About this exercise >>
Drop the pictures and repeat exactly from the "You are a GUI" line down to the last line of the entries below.

** Opening Task data block **

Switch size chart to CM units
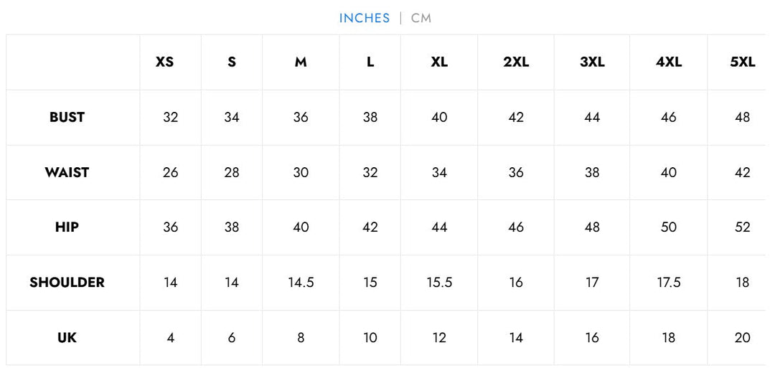Image resolution: width=775 pixels, height=368 pixels. tap(421, 18)
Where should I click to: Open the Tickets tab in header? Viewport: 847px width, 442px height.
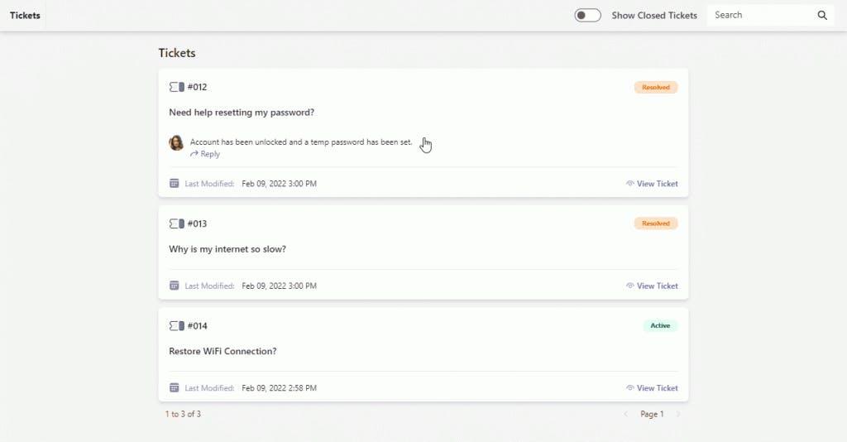[x=25, y=15]
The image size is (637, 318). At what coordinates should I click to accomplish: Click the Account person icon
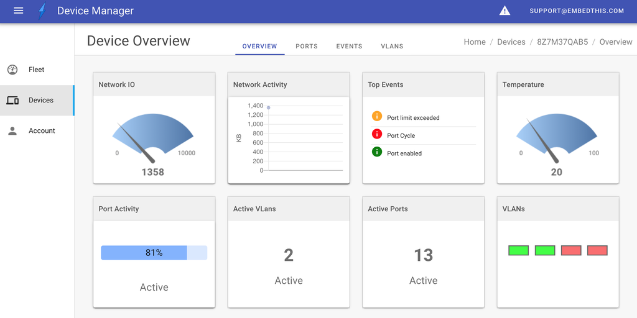tap(12, 131)
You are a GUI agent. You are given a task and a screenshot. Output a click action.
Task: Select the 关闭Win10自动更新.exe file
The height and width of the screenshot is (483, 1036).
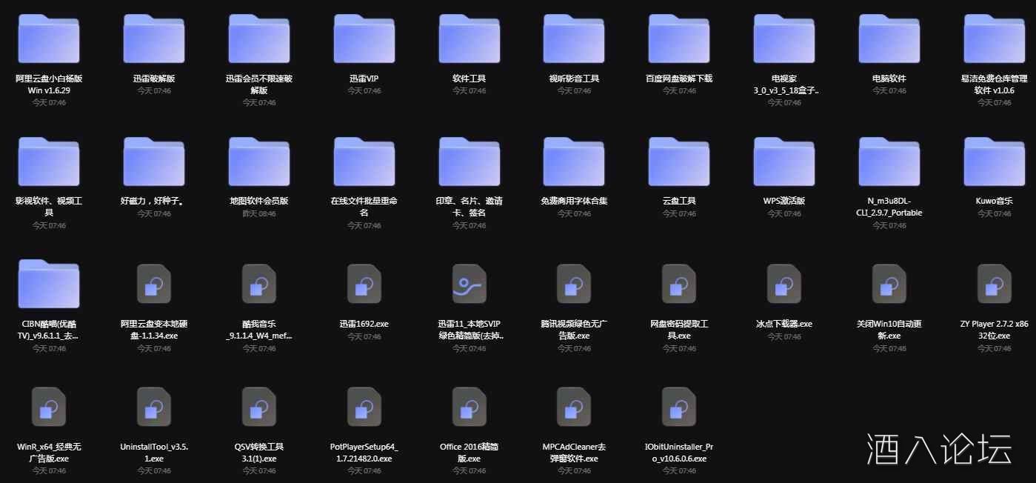(889, 284)
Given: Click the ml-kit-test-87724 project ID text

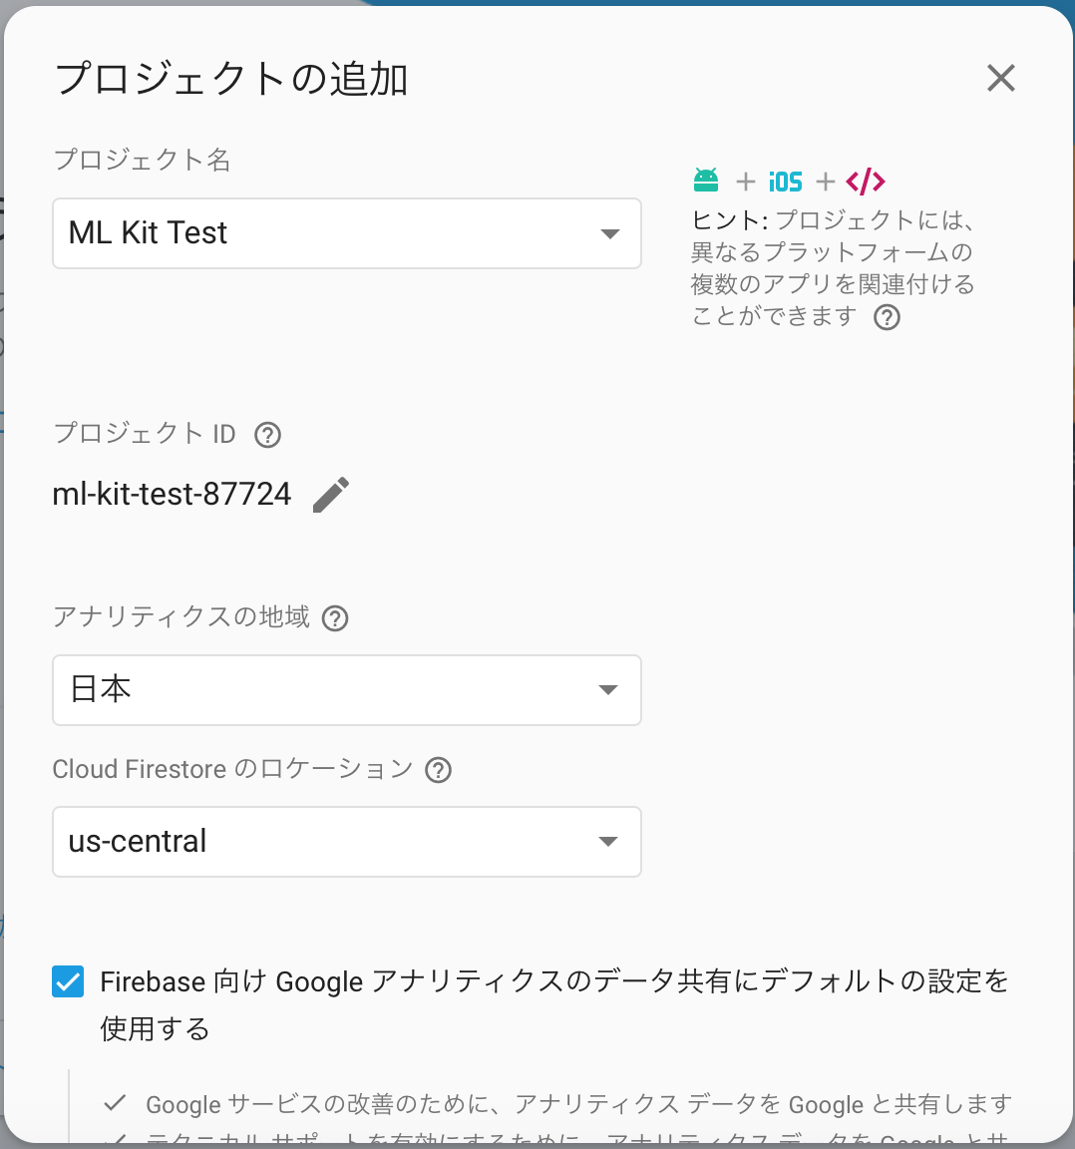Looking at the screenshot, I should tap(173, 494).
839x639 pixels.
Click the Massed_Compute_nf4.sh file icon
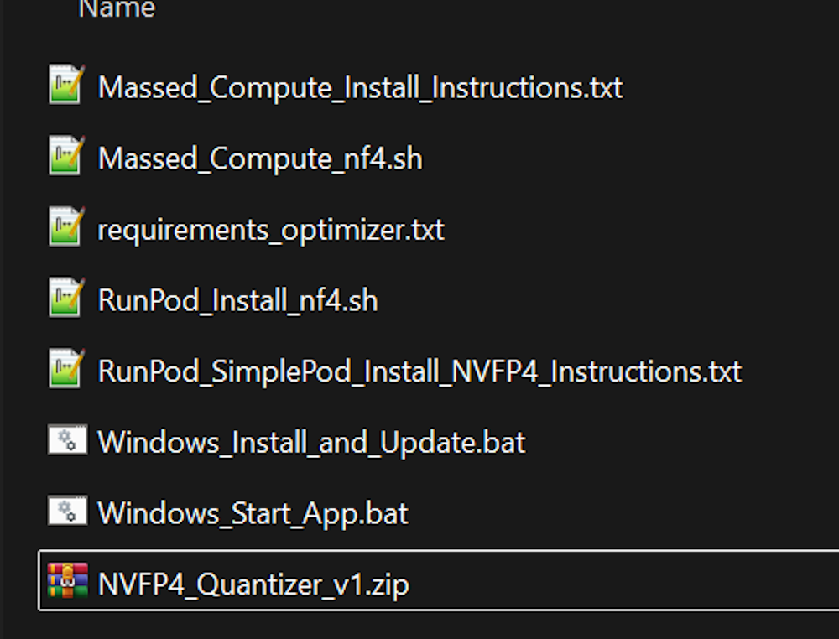click(x=66, y=155)
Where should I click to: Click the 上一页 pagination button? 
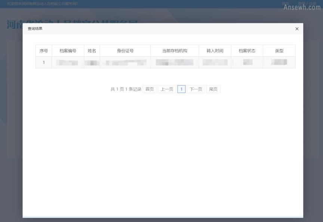coord(167,89)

** Closing Task data block **

Exercise answer >>
You are a GUI agent. You are given a task and a screenshot. Output a click action.
Task: Select the 关闭Win10自动更新.exe file
The height and width of the screenshot is (483, 1036).
(889, 284)
Given: Click the ml-kit-test-87724 project ID text

Looking at the screenshot, I should tap(173, 494).
839x639 pixels.
Click the Massed_Compute_nf4.sh file icon
click(x=66, y=155)
Where should I click to: Click the 上一页 pagination button? 
coord(167,89)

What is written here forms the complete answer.